The first ceremony in the 2017 movie awards season — the well-regarded Gotham Independent Film Awards — has come to a close. And from the night’s big winners and losers, one name stands out as a now-solidified frontrunner for the coveted Academy Awards early next year. Get Out, the little horror movie that could, is well on its way to winning big at the upcoming Oscar Ceremony.
Get Out, the directorial debut for filmmaker Jordan Peele, is one of the year’s unquestionable masterpieces: a socially conscious horror movie in the vein of The Stepford Wives that depicts the seemingly well-to-do white residents of an upscale town abducting and implanting their brains into Black men and women who had the distinct misfortune of walking through the wrong neighborhood at the wrong time. It is a literal manifestation of the very real cultural appropriation occurring right now in 2017, as well as a justified depiction of Black paranoia at the well-seeming white community that is so often at odds with their well-being.
The film lead the competition with a total of four nominations at Monday’s ceremony: Best Feature, Best Actor, Best Screenplay and Breakthrough Director.

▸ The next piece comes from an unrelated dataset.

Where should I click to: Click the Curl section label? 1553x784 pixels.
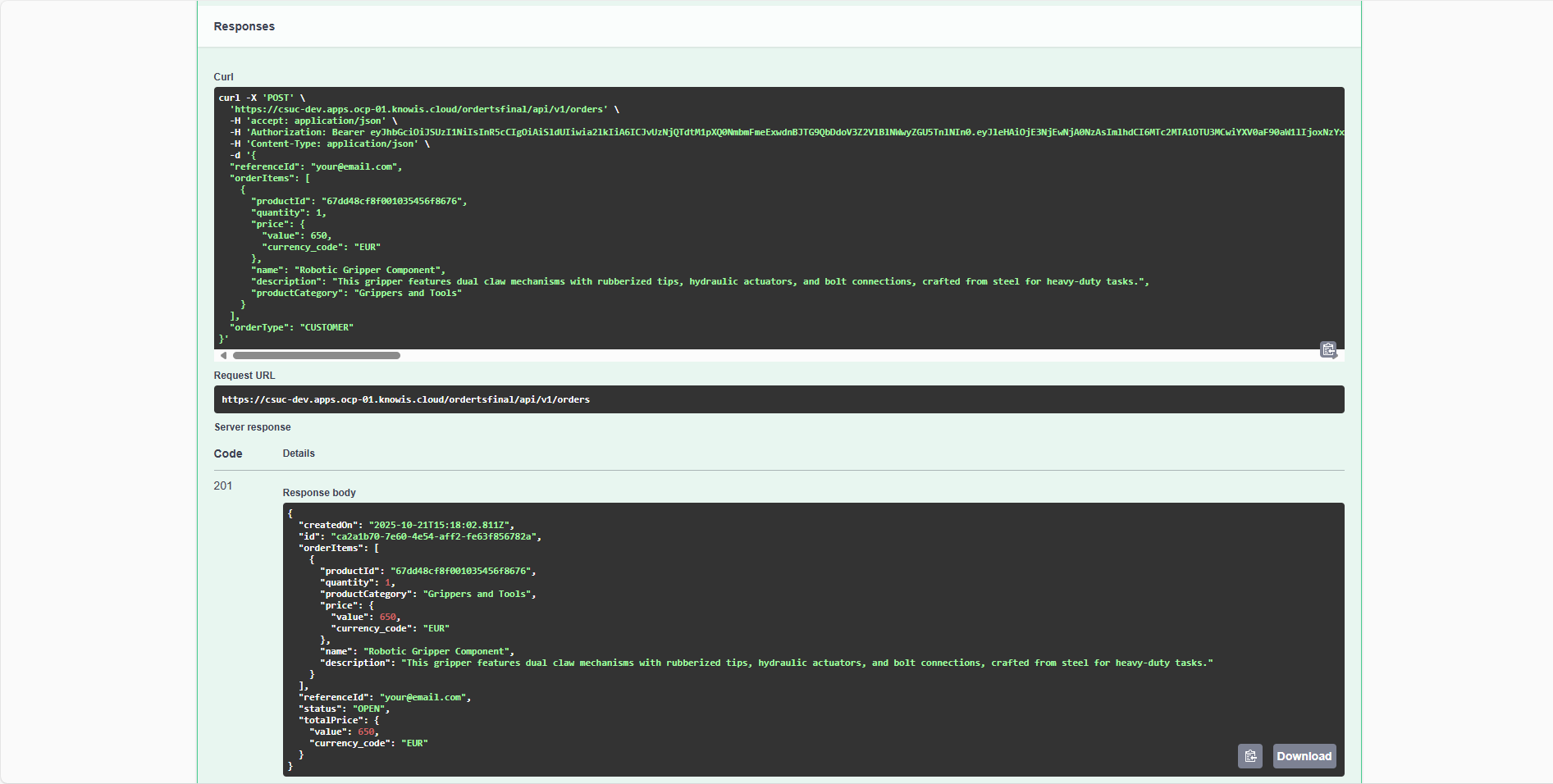222,76
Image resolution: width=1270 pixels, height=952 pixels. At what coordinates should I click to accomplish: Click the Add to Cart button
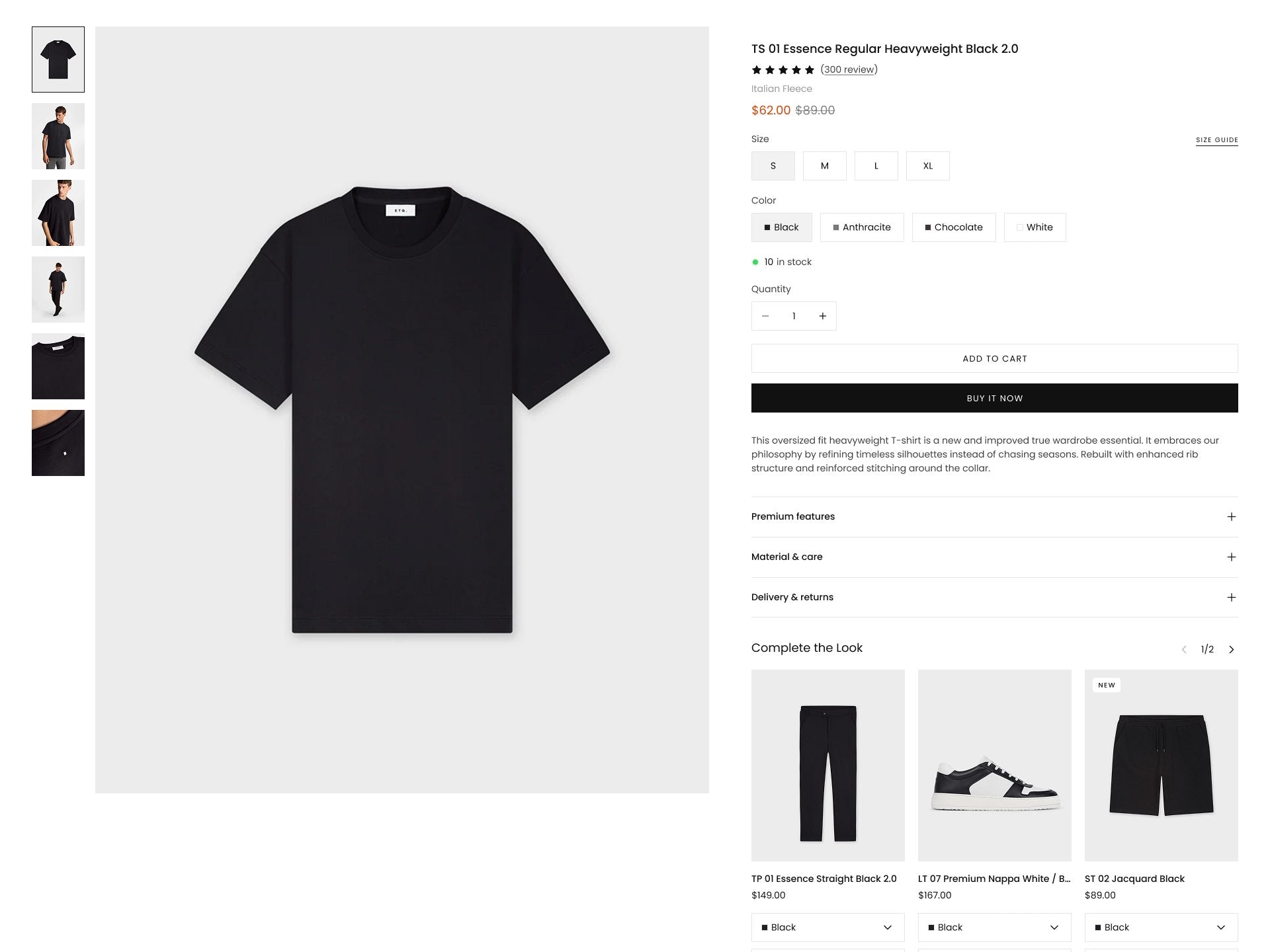click(x=994, y=358)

Of those, it won two — Best Screenplay and Breakthrough Director — both going to Peele. Additionally, it won the ceremony’s Audience Award: further proof of its enduring popularity.

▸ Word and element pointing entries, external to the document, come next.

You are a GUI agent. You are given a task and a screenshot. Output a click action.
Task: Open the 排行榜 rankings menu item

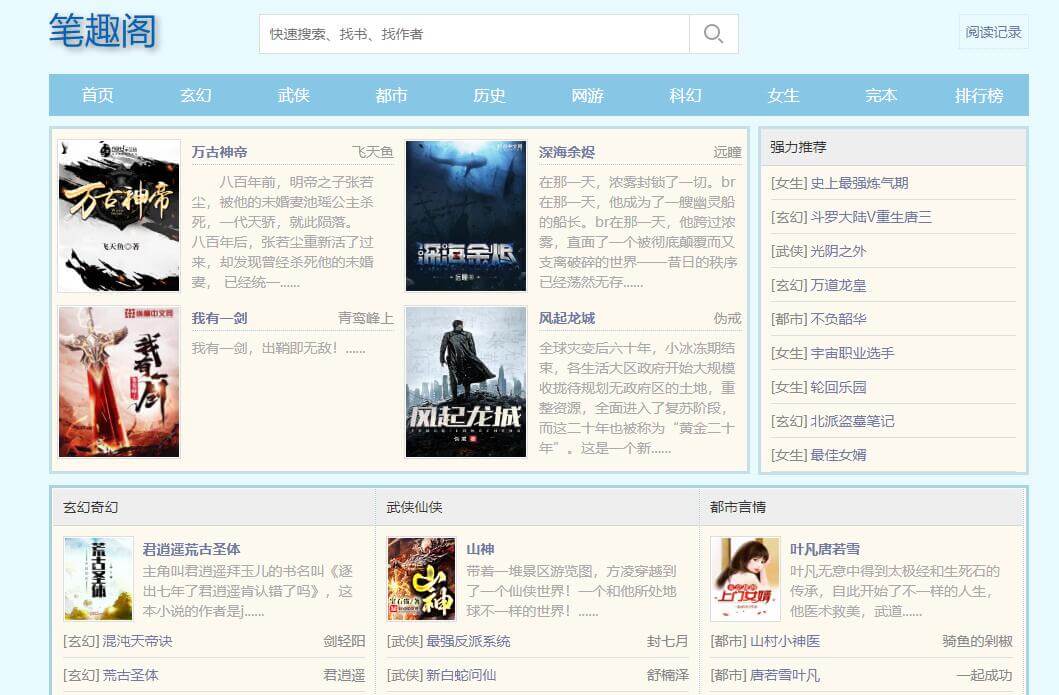[x=979, y=96]
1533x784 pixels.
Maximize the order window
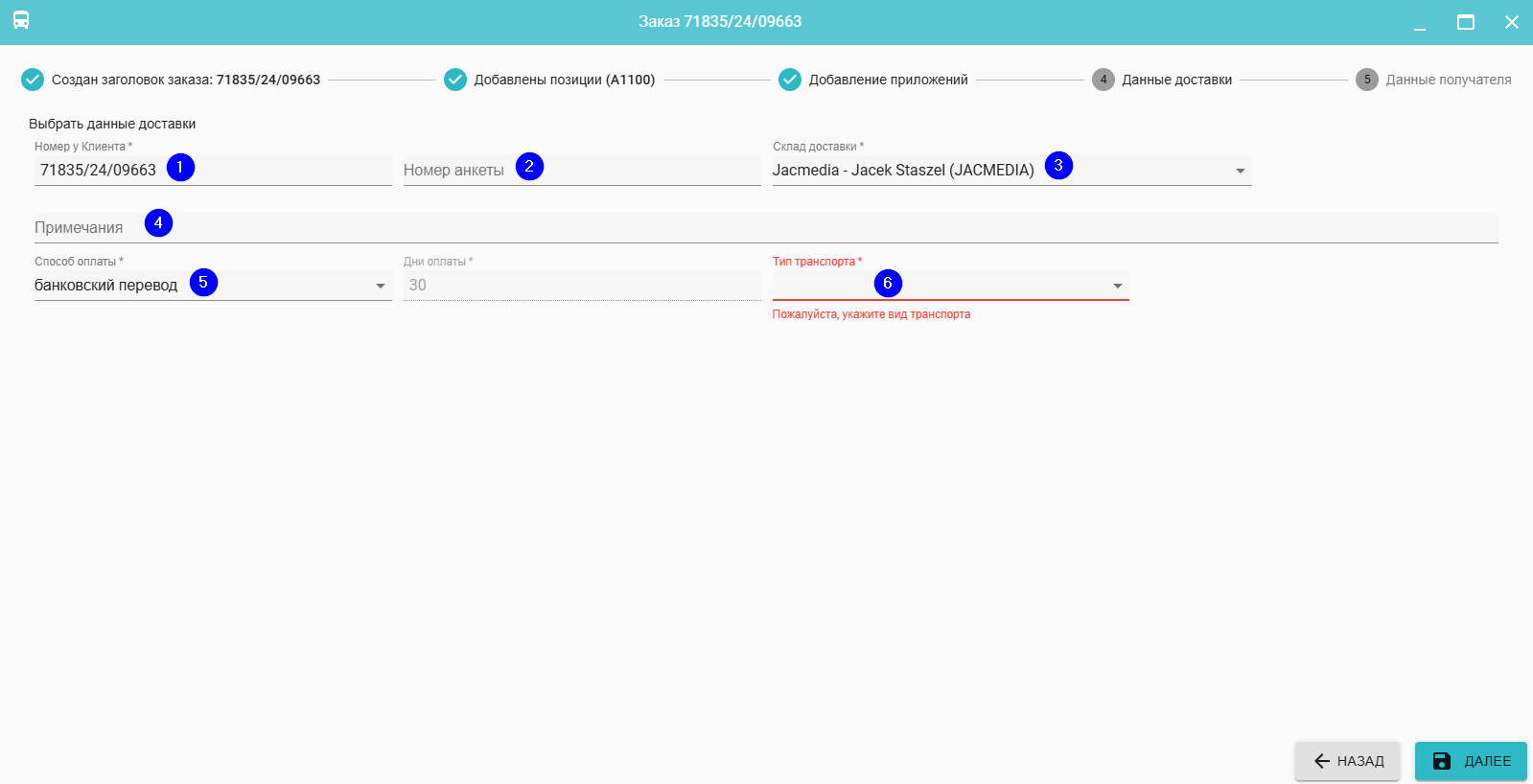pyautogui.click(x=1466, y=22)
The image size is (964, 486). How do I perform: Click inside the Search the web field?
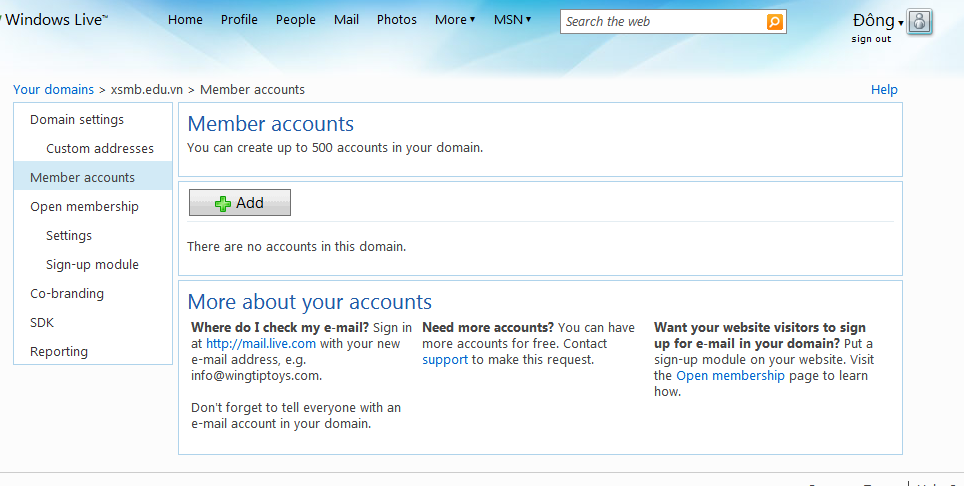point(662,22)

Even though it missed out on Best Feature, which went to Call Me By Your Name, its big wins at the Gotham Awards prove that it is a force to be reckoned with. Having earned $254 million on a $4.5 million budget, it is undoubtedly 2017’s most profitable film. It currently holds a 99% rating on review aggregator Rotten Tomatoes (where only two critics have given it negative reviews) and an 84 out of 100 on Metacritic: showing its universal acclaim among both critics and audiences.
The real barrier in Get Out‘s way to Oscar success is that a lot of awards bodies don’t seem to know how to classify the film. The Oscars have traditionally been a stuffy, conservative group that doesn’t give much credence to non-white experiences (something that has notably changed in recent years, culminating in last year’s well-deserved Best Picture win for Moonlight, a sprawling drama documenting the Black gay experience), and frequently ignore movies from the horror genre (where the exceptions to this adamantly prove the rule). The Golden Globes actually nominated the serious social thriller for Best Comedy, prompting writer-director Jordan Peele to soberly identify it as a documentary.
One thing is certain, however: Get Out is not a movie awards bodies can dismiss any longer. In the categories for which it was nominated — Picture, Director, Writing and Actor — it is an absolute contender. To suggest otherwise is to ignore both its extraordinary quality and its undeterred staying power.